Because only half of patients are known to have systemic lymphoma, neurolymphomatosis is one instance where nerve biopsy may be essential in making the diagnosis (Diaz-Arrastia et al. 1992). Even if malignancy is known to be present, infiltration of the nerve may be the only visible manifestation of recurrence after treatment (Shoenfelt et al. 1983; Krendel et al. 1991). Descriptions below are based on literature material (Barron et al. 1960, case 5; Gherardi et al. 1986; Guberman et al. 1978; Ince et al. 1987; Krendel et al. 1991; Thomas et al. 1990; Vital et al. 1990; Diaz-Arrastia et al. 1992; Zuber et al. 1987; Kohut 1946; Stack 1991; Atiq et al. 1992; Shoenfeld et al. 1983; Gold et al. 1988) and our experience with 4 cases – two at autopsy and two at nerve biopsy.

Autopsy reviews provide an inconsistent picture of the frequency of peripheral nerve involvement.

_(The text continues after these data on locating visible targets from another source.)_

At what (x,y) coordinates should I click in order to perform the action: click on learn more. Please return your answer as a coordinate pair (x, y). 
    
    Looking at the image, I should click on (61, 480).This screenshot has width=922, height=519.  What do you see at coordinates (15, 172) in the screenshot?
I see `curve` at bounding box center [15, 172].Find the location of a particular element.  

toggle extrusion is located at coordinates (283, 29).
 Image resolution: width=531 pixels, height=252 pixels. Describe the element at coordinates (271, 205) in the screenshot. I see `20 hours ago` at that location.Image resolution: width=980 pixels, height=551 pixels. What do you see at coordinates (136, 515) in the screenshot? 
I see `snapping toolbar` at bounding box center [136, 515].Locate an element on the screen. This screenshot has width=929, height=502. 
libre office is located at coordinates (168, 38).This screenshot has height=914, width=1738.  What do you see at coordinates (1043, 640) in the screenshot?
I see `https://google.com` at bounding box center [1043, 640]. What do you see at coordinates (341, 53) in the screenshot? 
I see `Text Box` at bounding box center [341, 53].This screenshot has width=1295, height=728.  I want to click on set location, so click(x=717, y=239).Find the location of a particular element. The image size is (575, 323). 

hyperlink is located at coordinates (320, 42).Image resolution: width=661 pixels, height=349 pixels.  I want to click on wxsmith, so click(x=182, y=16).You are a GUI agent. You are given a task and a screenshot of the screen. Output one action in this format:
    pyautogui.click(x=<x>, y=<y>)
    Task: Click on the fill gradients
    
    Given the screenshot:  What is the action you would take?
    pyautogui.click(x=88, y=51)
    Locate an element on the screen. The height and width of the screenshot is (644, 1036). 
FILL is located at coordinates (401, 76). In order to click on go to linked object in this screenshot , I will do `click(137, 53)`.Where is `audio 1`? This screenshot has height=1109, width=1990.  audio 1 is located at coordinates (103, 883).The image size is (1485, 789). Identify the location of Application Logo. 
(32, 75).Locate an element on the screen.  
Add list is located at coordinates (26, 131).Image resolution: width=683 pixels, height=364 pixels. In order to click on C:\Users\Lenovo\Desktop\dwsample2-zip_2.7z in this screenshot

In two autopsy series of Hodgkin’s disease, peripheral nerve tumor infiltration was detected in 0/30 and 5/30 patients, but far more often there were nonspecific nonneoplastic inflammatory infiltrates (Dickenman and Chason 1958; Jellinger and Radiaszkiewicz 1976). In the study of Grisariu et al. (2010), neurolymphomatosis was due to non-Hodgkin’s lymphoma in 90 % of cases and to acute leukemia in 10 %. In up to 26 % of the cases, it occurred as an initial manifestation of malignancy. We have found only one report of Hodgkin’s lymphoma causing a histologically proven infiltrative clinical neuropathy (Barron et al. 1960). In NHL the incidence of detected peripheral nerve infiltration by tumor cells in autopsy material varied from 0/20 to 41/98 (Dickenman and Chason 1958; Jellinger and Radiaszkiewicz 1976), but the quantity and location of peripheral nervous tissue studied was not clearly specified. A wide variety of NHL types have been present, including cutaneous and non-cutaneous T-cell lymphomas and high- and low-grade B-cell lymphomas. No particular subtype emerges as particularly likely to infiltrate peripheral nerve. Analysis of the literature is limited by small numbers and lack of the modern immunohistochemical and cytological techniques now routinely used to categorize lymphoma.